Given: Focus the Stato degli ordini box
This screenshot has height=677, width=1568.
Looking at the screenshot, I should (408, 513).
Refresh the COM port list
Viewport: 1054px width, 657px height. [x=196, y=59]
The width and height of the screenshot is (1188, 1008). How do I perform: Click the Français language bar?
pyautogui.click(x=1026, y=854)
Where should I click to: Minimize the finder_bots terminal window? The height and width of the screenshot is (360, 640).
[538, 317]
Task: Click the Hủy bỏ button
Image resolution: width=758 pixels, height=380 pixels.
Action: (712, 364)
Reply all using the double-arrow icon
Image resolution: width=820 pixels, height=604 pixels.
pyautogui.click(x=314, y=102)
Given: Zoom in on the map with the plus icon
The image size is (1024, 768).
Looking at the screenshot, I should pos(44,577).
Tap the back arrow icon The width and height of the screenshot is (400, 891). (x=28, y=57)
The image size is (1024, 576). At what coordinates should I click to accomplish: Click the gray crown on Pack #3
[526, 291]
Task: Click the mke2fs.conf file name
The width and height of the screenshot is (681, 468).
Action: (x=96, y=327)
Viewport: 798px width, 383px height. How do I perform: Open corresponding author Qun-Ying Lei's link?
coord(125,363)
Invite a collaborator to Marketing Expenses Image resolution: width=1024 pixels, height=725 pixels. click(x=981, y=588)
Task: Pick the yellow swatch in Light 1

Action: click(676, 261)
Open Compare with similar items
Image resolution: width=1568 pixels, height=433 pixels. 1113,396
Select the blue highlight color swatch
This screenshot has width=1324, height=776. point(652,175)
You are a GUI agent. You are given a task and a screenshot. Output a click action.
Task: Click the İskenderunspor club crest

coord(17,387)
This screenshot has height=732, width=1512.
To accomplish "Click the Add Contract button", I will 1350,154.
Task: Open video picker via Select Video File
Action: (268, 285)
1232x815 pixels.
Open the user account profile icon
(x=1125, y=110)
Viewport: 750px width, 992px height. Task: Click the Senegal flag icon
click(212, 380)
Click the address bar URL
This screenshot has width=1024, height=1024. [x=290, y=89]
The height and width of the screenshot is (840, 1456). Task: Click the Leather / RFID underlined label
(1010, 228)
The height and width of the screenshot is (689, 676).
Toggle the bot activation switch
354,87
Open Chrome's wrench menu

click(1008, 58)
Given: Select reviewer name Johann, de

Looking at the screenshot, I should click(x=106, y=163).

##########

▶ How to complete this task:
Each line from the start of the listing through the line with "Tap the back" is to be restated verbatim, both ends included.

▶ Answer for this exercise:
Given: Focus the Stato degli ordini box
This screenshot has height=677, width=1568.
Looking at the screenshot, I should (408, 513).
Refresh the COM port list
Viewport: 1054px width, 657px height. [x=196, y=59]
The width and height of the screenshot is (1188, 1008). How do I perform: Click the Français language bar?
pyautogui.click(x=1026, y=854)
Where should I click to: Minimize the finder_bots terminal window? The height and width of the screenshot is (360, 640).
[538, 317]
Task: Click the Hủy bỏ button
Image resolution: width=758 pixels, height=380 pixels.
Action: (712, 364)
Reply all using the double-arrow icon
Image resolution: width=820 pixels, height=604 pixels.
pyautogui.click(x=314, y=102)
Given: Zoom in on the map with the plus icon
The image size is (1024, 768).
Looking at the screenshot, I should pos(44,577).
Tap the back arrow icon The width and height of the screenshot is (400, 891). (x=28, y=57)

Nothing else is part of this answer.